Most cancer registries choose not to rely on cause of death when presenting survival statistics on cancer patients, but instead to look at overall mortality after diagnosis and adjust for the expected mortality in the cohort had they not been diagnosed with cancer. For many years the relative survival (observed survival divided by expected survival) was estimated by the Ederer-II method. More recently statisticians have used the theory of classical competing risks to estimate the net survival – that is the survival that would be observed in cancer patients if it were possible to remove all competing causes of death. Pohar-Perme showed that in general estimators of the relative survival and not consistent for the net survival, and proposed a new consistent estimator of the net survival. Poher-Perme’s estimator can have much larger variance than Ederer-II (and may not be robust).
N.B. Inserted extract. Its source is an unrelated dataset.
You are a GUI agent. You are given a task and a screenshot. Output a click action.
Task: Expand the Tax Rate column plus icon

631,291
Thus whereas some statisticians have argued that one must use the Poher-Perme estimator because it is the only one that is consistent for the net survival, others have argued that there is a bias-variance trade off and Ederer-II may still be preferred even though it is inconsistent.
We draw analogy from the literature regarding robust estimation of location. If one wants to estimate the mean of a distribution consistently, then it may be difficult to improve on the sample mean. But if one simply wants a measure of location then other estimators are possible and might be preferred to the sample mean. We define a measure of net survival to be a functional satisfying certain equivariance and order conditions. The limits of neither Ederer-II nor Pohar-Perme satisfy our definition of being an invariant measure of net survival. We introduce two families of functionals that do satisfy our definition. Consideration of minimum variance and robustness then allows us to select a single member of each family as the preferred measure of net survival.
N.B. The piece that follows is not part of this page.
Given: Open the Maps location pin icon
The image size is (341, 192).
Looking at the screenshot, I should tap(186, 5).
Noting that in a homogeneous population the relative survival and the net survival are identical and correspond to the survival of the excess hazard, we can then view our functionals of weighted averages of stratum-specific relative-survival, net-survival or excess-hazards. These can be viewed as standardised estimators with standardising weights that are time-dependent. The preferred measures use weights that depend on the numbers at risk in each stratum from a standard population as a function of time. For example, when the strata are defined by age at diagnosis, the standardising weights will depend on the age-specific prevalence of the cancer in the standard population.
We show through simulation that, unlike both Ederer-II and Pohar-Perme, our estimators are invariant and robust under changing population structures, and also that they are consistent and reasonably efficient. Although our estimator does not (consistently) estimate the (marginal) net hazard it performs as well or better than both the crude and standardised versions of both Ederer-II and Pohar-Perme in all simulations.